Mal si concilia la data del viaggio che per raggiungere la sede egli compì sulla galera di Francesco Contarìni, partendo da Venezia, dopo aver ricevuto dal Senato la "commissione" del 19 sett. 1556, con una relazione che si qualifica "di un nobile veneziano che andò in compagnia di Antonio Barbarigo" - probabilmente Nicolò Michiel - e descrive l'itinerario percorso - con partenza da Venezia il 6 giugno 1556, a bordo di una galera fino ad Alessio e quindi a cavallo per il Kosovo, Skoplje, Filippopoli, Adrianopohl Silivrea, fino a Pera. La relazione si conclude con alcune pagine dedicate alla vita e alle istituzioni turche.

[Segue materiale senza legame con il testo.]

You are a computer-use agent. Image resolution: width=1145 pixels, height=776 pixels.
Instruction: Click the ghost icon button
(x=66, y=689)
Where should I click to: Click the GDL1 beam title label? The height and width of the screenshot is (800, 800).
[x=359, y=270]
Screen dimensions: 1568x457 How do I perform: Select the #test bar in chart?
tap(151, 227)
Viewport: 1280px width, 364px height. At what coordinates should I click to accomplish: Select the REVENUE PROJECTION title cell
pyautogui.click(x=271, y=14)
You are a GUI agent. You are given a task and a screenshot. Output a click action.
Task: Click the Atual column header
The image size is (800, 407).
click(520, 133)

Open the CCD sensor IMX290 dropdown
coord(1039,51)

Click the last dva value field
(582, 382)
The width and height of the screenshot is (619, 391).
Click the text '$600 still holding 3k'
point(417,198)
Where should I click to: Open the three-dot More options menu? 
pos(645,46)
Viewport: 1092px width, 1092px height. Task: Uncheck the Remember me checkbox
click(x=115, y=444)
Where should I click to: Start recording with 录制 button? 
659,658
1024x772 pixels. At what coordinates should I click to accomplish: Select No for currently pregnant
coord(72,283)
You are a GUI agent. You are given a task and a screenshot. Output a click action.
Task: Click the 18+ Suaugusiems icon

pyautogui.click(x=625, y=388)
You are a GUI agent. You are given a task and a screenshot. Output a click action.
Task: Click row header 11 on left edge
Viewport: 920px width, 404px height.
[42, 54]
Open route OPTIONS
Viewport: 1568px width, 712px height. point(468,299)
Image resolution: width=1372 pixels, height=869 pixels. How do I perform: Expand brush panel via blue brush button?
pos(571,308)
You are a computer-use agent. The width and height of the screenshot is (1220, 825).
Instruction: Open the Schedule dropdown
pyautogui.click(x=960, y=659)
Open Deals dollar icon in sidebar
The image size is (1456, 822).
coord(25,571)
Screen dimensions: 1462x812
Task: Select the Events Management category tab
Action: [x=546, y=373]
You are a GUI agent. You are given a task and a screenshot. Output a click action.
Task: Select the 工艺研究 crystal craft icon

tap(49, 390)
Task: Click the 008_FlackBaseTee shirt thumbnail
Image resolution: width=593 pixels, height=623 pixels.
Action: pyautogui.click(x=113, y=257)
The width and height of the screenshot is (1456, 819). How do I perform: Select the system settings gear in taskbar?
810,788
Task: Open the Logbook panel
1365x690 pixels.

Al ritorno in patria, dopo ventisei mesi di bailaggio, lesse in Senato nel 1558 una vivace ed acuta relazione che riguardava il sultano e l'organizzazione del suo impero, con un particolare accenno al giudizio che egli s'era fatto dei vari principi cristiani. Di questa relazione si conserva soltanto un sommario che tralascia completamente la parte riservata alla narrazione delle vicende dell'ambasceria.
Il B. fu poi eletto governatore alle Entrate e tenne questo ufficio fino al giorno della morte, il 4 nov. 1560. Fu sepolto nella tomba di famiglia in S. Antonio.
Aveva contratto matrimonio nel luglio 1531 con una figlia di Daniele di Marin Moro, dalla quale aveva avuto tre figlie, Maria, moglie di Nicolò Foscarini, Laura, moglie di Gerolamo Malipiero, Lucrezia, morta nel tempo della sua schiavitù, ed un figlio, Gabriele, che non gli sopravvisse. Nel testamento fatto il 13 luglio 1556, in occasione della partenza per Costantinopoli, ricorda con particolare affetto il fratello Francesco, che in età avanzata aveva preso i voti col nome di Gregorio - nonché le sorelle suor Lena e suor Beatrice, del monastero di S. Giustina, e Luchese, sposa di un Donà.
Fonti e Bibl.: Arch. di Stato di Venezia, Avogaria di Comun, regg. 106, 165; Cons. Dieci Secr., 1538, 3 nov. e 13 genn.; Senato Mar, 1541, 10 maggio; Senato Secr.,1556, 9 sett.; Arch. Notarile, Testam., b.1206 (N. 90); Relazioni, b. 4; Venezia, Bibl. naz. Marciana, ms. Ital. XI, 67 (7351), pp. 90-111; M. Sanuto, Diarii, Venezia 1894-1903, XL, col. 784; L, Coll. 344, 579; LI, coll. 36, 94, 390-393, 505-506; LII, coll. 123, 486; LIII, coll. 102, 552, 554-556, s58; LY, Coll. 368, 678; LVIII, col. 400; E. Alberi, Relazioni degli ambasciatori veneti, s. 3- III, Firenze 1855, pp. 145-172; P. Donazzolo, I viaggiatori veneti minori, Roma 1927, pp. 105 s.; Mostra dei Navigatori Veneti del Quattrocento e del Cinquecento, Catalogo, Venezia 1957, pp. 69-71.